Black Lena touched her grandson on the shoulder. He reached into a pocket of his jacket and retrieved two small blue-glass bottles with cork stoppers. One in each hand, he thrust his slender arms through the barred door. Maggie took the bottles from him.
“The ro
pe is painful,” said Rob. “Drink these. No pain in laudanum.”
Maggie Kizer stared at the bottles. “Yes of course,” she said, glancing up at Lena. “Yes of course,” she whispered, plucked out the corks and drank away the contents immediately.
She handed the bottles back to Rob. “How long?” she asked. “I require a powerful dose you know.”
“Two hours,” replied Lena. “You’ll sleep.”
“Thank you,” she replied. She reached around the cot and took her bag and the small packages she had accumulated in her sojourn in the Tombs. “Take them away with you,” she said to Rob, setting them before the slot in the door, “take everything.”
Reaching through, Rob gathered up the last of Maggie’s possessions.
“Take these also,” she said, removing the rings from her ears. “When the warders find me dead, I’ll be stripped anyway.”
Lena Shanks took the earrings and dropped them into the pocket that held Maggie Kizer’s will. “Lie down,” said Lena, weeping, “Schlaf, schlaf, mein Kind.”

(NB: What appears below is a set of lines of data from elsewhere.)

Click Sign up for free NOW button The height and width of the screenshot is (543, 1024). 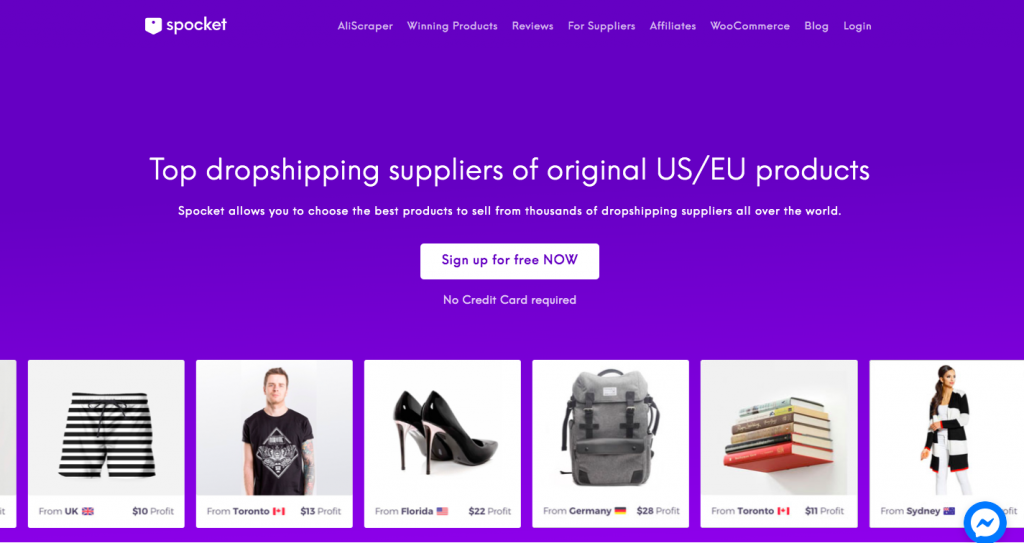pos(509,261)
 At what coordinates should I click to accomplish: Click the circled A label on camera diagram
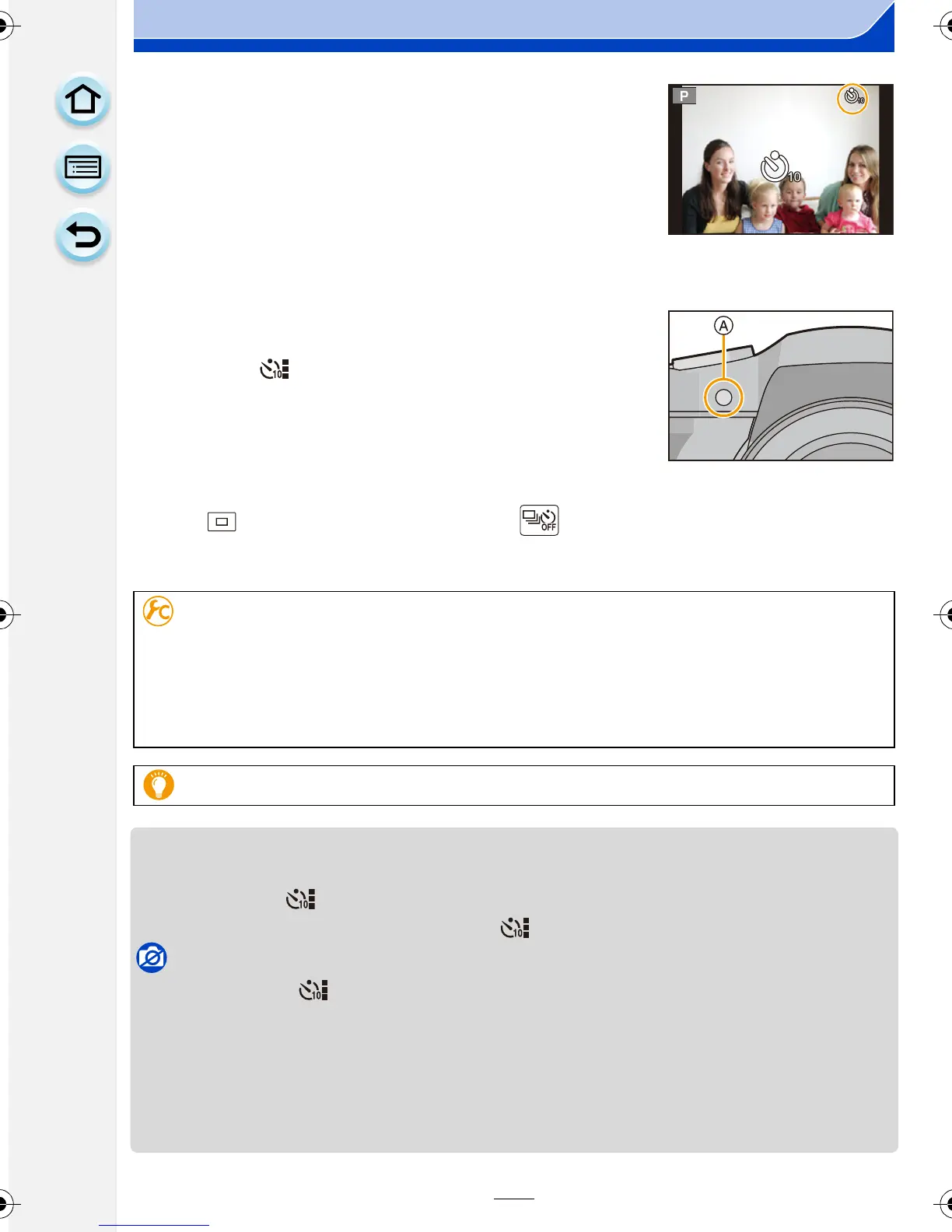point(723,326)
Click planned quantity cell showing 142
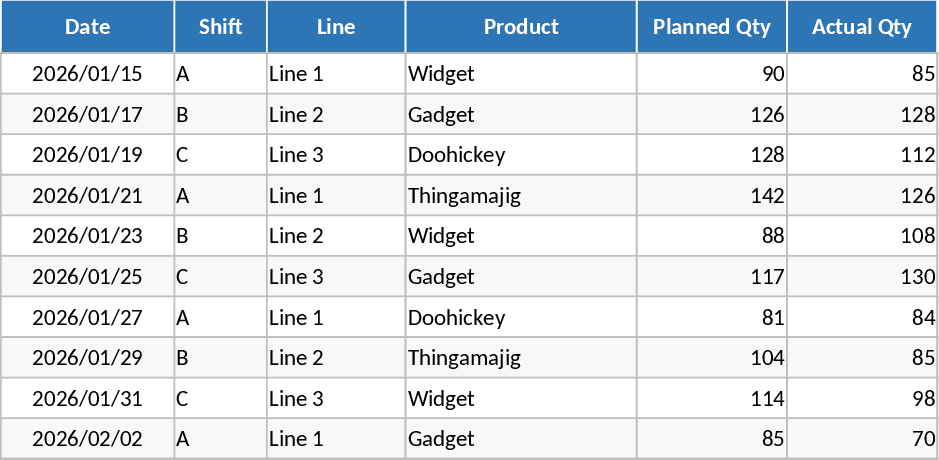The width and height of the screenshot is (939, 460). 712,196
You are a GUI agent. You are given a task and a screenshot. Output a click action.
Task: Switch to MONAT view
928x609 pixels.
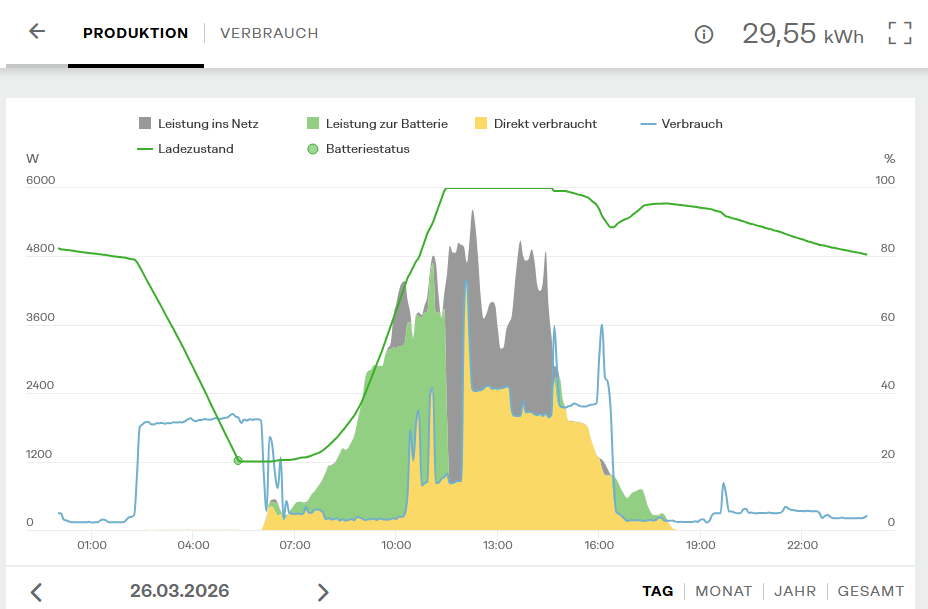pyautogui.click(x=723, y=591)
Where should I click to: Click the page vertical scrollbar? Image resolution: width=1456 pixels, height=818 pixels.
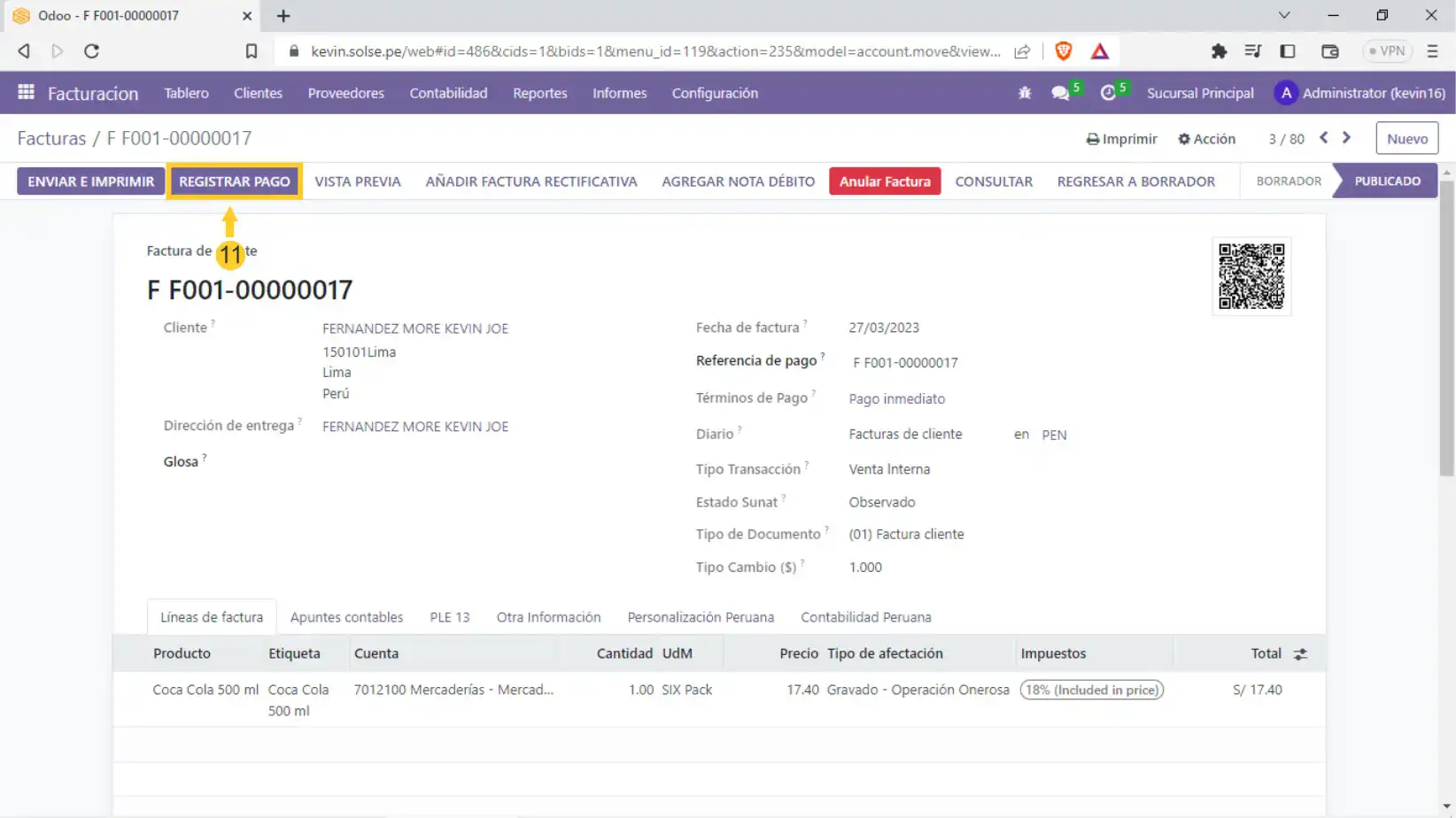[1446, 329]
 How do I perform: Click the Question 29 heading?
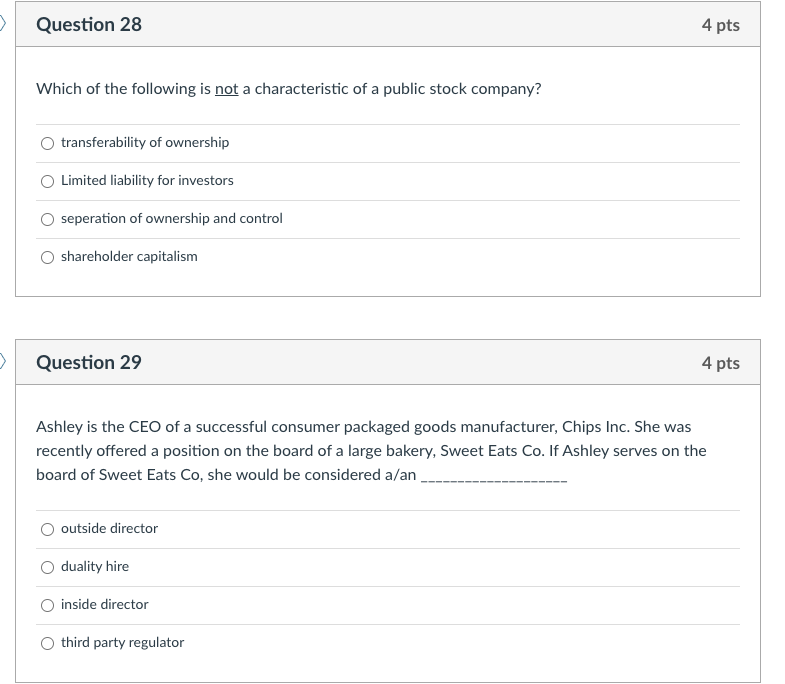click(89, 363)
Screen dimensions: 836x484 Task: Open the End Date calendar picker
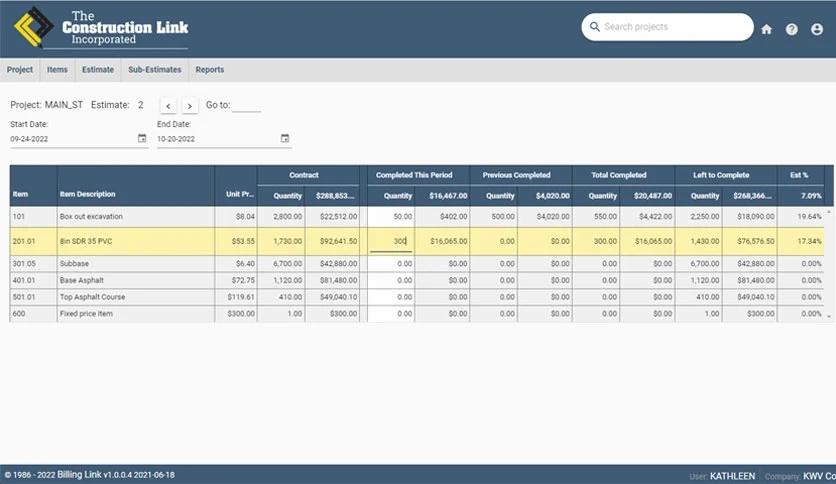point(285,138)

Maggie Kizer stretched herself upon the cot. “Remember,” she said softly, “make them tumble, make them tumble.”
“Ja, ja,” said Lena Shanks soothingly. Then she and her grandson walked slowly away from the cell and left Maggie Kizer to her final sleep.
Soon, the rising cacophonous voices of the women imprisoned along that corridor melted into a harmony in Maggie Kizer’s softening, deadening brain. But what she heard was so distant, it became like the mere memory of sound, no more than a dream of voices.